I've done a turkey club fatty. Rolled ground turkey, stuffed with ham, swiss, and wrapped in a bacon weave. The only thing I would change is to add a heavier seasoned rub to the turkey. 

chris


----------



## bubba watson (Feb 2, 2017)

rbnice1 said:


> Anyone ever tried ground chicken?  My daughter does not eat beef or pork other then bacon, so I thought a bacon wrapped ground chicken fatty might be something she would like.
> 
> Any idea on what to put in it?  Cheese and ?????  Im drawing a blank other then cheese.

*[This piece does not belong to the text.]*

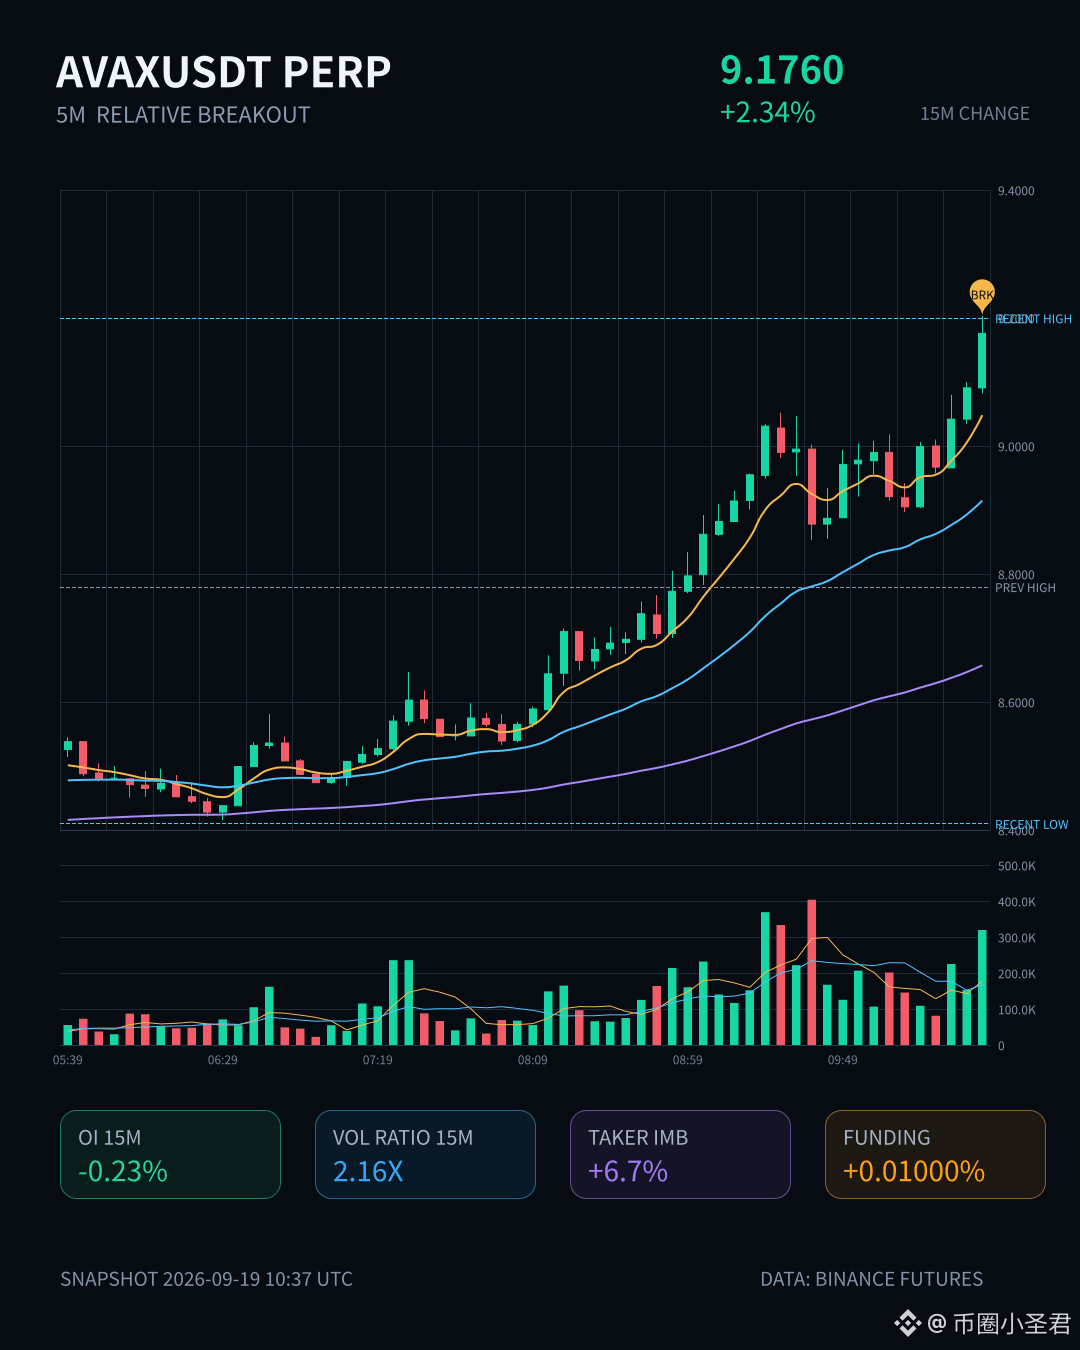Click the Binance logo icon in watermark
Image resolution: width=1080 pixels, height=1350 pixels.
click(907, 1323)
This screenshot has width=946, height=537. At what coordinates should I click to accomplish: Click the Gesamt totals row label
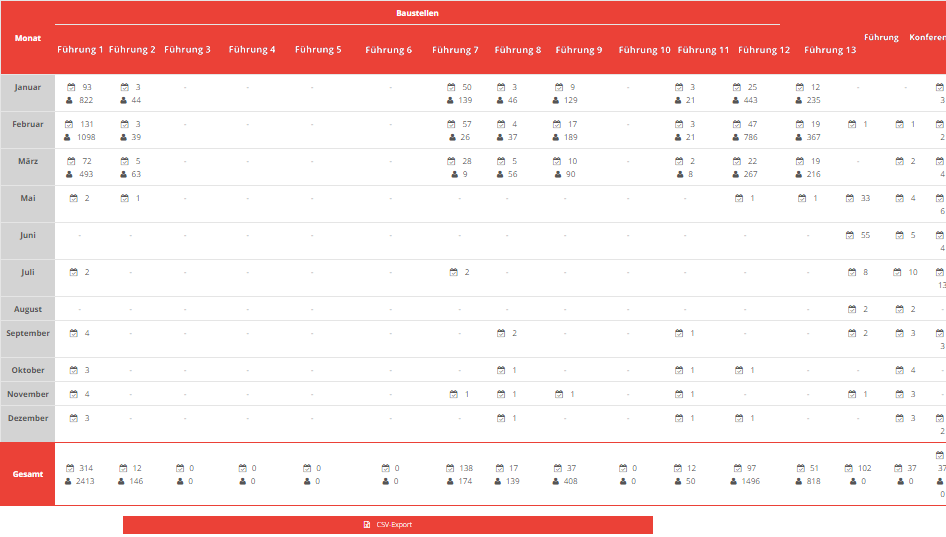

My family loves a chicken cordon bleu one. Ham and cheese in the ground chicken.


----------



## ab canuck (Feb 2, 2017)

Why not try a good homemade stuffing? I once did a meatloaf with mashed potatoes and cheese. Ground chicken is good and you will need a binder of some sort to hold it together. A side of gravy and away you go....


----------



## rbnice1 (Feb 2, 2017)

Bubba Watson said:


> My family loves a chicken cordon bleu one. Ham and cheese in the ground chicken.


This sounds yummy.....


----------



## donr (Feb 8, 2017)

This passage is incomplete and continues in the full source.